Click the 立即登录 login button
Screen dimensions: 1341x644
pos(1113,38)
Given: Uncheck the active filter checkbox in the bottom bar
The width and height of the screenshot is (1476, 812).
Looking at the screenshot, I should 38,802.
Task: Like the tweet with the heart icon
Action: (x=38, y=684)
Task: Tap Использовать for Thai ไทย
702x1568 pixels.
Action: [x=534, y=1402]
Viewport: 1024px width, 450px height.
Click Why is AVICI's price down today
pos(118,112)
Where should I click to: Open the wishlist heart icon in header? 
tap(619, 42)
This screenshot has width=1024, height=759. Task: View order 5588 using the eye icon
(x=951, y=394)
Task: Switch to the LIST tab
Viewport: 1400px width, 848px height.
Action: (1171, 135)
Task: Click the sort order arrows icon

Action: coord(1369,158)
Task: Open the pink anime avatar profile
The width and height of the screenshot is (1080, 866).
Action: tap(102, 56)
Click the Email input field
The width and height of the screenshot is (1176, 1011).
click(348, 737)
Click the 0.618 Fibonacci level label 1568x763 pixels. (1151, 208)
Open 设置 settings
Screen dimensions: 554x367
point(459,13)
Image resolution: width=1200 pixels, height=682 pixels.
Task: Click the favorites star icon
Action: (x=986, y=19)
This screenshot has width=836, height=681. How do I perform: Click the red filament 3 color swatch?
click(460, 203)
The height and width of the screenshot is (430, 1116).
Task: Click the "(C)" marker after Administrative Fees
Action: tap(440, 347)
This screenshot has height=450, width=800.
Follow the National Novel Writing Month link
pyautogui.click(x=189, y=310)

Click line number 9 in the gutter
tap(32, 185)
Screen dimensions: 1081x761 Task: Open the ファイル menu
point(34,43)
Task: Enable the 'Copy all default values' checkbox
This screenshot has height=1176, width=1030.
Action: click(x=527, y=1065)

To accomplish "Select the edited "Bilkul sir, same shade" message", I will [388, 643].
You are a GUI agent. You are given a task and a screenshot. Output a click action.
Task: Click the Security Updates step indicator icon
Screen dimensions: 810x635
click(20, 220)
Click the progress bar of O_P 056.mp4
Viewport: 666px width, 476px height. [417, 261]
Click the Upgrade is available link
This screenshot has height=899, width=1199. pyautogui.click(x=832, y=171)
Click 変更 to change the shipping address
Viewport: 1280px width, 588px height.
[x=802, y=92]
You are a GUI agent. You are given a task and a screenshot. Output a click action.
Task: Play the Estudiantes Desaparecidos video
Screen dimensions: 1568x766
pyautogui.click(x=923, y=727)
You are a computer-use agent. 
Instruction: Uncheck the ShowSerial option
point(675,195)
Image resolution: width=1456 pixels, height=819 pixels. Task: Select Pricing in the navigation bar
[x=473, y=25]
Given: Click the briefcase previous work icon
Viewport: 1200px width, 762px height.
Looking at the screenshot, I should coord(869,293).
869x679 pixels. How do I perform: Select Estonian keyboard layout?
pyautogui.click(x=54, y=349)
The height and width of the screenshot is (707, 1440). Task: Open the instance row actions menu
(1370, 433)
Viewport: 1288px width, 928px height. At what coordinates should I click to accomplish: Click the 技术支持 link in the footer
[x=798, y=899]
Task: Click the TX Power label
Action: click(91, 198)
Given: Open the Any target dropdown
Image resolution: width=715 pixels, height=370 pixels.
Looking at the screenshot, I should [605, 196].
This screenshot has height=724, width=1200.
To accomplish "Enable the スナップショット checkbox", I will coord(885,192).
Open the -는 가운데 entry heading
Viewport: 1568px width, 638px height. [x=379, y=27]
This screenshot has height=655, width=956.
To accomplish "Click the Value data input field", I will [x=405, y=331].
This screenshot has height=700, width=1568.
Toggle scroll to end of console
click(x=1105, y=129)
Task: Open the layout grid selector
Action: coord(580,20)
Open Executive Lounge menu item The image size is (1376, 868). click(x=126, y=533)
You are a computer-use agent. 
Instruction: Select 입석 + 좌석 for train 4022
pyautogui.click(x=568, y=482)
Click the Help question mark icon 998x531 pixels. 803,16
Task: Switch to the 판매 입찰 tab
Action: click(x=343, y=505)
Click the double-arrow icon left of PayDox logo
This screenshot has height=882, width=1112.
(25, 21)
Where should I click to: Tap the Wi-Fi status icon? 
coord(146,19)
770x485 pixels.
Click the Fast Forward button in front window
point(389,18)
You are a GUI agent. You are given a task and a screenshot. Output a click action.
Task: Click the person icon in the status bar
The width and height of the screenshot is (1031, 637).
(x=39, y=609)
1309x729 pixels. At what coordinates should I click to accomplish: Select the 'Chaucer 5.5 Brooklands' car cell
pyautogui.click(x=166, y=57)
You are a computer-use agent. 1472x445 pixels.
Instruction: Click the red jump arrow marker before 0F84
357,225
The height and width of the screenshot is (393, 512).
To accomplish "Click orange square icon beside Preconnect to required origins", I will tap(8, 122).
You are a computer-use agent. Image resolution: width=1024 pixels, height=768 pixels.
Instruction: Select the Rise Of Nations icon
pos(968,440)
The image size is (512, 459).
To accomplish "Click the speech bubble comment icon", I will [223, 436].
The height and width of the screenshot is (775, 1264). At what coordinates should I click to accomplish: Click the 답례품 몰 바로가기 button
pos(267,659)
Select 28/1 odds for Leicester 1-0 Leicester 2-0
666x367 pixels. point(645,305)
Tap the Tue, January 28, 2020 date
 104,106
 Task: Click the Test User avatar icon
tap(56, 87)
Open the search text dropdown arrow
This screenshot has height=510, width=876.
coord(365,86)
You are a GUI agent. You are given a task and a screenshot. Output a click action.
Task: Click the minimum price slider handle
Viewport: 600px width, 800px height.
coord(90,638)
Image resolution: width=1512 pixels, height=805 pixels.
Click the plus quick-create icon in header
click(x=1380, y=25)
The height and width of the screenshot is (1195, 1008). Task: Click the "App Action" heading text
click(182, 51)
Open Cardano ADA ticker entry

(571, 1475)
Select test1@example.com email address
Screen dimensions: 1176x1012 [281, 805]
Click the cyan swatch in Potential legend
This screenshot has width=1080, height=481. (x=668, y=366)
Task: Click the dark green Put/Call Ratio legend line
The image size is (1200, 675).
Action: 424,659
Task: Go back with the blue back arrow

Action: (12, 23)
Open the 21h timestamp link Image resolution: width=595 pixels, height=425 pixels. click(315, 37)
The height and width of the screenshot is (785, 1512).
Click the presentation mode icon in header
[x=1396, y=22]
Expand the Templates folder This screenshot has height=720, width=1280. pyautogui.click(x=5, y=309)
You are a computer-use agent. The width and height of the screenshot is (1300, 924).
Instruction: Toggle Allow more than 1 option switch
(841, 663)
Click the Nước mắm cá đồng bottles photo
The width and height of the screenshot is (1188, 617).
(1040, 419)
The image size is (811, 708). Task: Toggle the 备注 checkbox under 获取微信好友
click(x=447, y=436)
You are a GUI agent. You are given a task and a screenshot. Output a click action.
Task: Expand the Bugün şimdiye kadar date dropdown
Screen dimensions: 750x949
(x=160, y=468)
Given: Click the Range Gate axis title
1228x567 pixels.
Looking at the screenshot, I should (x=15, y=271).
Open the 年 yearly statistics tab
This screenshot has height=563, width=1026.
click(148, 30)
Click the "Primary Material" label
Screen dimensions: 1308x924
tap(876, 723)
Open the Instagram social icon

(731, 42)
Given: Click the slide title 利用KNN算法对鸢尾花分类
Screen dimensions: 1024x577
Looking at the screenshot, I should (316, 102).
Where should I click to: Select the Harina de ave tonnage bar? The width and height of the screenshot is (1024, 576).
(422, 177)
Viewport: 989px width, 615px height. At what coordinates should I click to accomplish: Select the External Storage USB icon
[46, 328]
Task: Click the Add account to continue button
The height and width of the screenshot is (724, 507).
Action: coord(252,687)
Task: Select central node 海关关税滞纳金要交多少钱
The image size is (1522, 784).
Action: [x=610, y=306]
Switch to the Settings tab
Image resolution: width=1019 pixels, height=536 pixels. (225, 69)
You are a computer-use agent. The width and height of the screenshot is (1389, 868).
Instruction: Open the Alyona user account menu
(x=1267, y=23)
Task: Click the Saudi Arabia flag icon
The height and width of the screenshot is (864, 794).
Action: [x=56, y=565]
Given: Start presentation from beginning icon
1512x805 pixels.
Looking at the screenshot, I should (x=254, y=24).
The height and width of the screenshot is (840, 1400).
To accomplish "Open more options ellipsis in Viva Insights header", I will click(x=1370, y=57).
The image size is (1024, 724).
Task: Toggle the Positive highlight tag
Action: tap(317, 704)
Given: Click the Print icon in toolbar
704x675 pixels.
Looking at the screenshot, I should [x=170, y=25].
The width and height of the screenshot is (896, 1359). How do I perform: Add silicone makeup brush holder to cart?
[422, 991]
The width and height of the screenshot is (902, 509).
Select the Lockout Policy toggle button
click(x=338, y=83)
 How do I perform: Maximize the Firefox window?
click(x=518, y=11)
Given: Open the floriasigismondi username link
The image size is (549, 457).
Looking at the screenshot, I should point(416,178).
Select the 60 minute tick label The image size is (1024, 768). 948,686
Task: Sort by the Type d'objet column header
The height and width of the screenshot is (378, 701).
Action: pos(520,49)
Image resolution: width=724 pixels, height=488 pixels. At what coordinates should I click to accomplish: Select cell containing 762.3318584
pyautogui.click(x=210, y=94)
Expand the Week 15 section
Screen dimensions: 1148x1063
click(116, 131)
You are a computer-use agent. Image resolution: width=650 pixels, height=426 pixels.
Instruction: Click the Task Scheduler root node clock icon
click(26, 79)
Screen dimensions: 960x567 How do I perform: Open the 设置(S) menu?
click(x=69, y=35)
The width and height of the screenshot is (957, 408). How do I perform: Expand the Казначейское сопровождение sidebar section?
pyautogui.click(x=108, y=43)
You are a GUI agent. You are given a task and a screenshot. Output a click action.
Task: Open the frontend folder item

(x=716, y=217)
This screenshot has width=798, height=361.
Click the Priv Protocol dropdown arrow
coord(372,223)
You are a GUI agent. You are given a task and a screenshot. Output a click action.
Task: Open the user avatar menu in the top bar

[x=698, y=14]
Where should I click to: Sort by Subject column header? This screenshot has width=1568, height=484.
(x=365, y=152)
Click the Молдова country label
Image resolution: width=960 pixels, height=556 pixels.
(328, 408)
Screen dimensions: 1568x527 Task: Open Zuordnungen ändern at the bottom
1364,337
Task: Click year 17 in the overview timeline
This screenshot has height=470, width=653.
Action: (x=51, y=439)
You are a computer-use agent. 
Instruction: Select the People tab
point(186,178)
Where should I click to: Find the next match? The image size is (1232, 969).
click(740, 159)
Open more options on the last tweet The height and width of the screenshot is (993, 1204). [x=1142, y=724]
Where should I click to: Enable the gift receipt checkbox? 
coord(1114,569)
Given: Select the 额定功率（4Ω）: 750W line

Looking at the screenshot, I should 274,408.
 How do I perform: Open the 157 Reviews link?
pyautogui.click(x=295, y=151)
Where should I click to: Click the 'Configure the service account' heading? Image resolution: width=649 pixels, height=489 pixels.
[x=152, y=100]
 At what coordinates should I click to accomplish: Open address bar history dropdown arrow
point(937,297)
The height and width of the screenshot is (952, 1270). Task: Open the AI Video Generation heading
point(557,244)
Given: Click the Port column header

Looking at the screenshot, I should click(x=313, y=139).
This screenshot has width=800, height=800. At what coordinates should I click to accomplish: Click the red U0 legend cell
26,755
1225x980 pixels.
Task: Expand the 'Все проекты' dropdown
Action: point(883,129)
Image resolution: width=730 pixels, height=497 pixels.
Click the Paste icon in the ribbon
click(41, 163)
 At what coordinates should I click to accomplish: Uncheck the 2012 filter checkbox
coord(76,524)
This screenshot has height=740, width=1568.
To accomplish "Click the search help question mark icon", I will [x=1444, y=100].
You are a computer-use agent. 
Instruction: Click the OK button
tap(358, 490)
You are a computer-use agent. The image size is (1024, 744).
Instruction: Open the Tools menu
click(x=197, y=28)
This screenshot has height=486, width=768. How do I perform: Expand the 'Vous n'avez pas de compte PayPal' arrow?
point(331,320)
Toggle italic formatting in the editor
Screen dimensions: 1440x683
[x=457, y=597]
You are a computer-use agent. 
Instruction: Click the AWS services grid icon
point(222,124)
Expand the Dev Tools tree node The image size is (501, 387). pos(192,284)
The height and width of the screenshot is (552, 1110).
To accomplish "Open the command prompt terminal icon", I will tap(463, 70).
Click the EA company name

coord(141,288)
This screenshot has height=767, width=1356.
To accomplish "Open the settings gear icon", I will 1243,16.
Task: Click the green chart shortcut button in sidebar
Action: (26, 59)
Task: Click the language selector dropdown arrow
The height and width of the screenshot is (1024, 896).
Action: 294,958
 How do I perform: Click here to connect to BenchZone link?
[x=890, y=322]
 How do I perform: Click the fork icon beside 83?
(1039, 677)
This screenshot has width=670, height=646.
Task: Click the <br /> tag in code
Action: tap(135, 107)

Short exercise: From the entries above, copy each line that contains the word "item", matching case exactly.

Written solution:
Open Executive Lounge menu item The image size is (1376, 868). click(x=126, y=533)
Task: Open the frontend folder item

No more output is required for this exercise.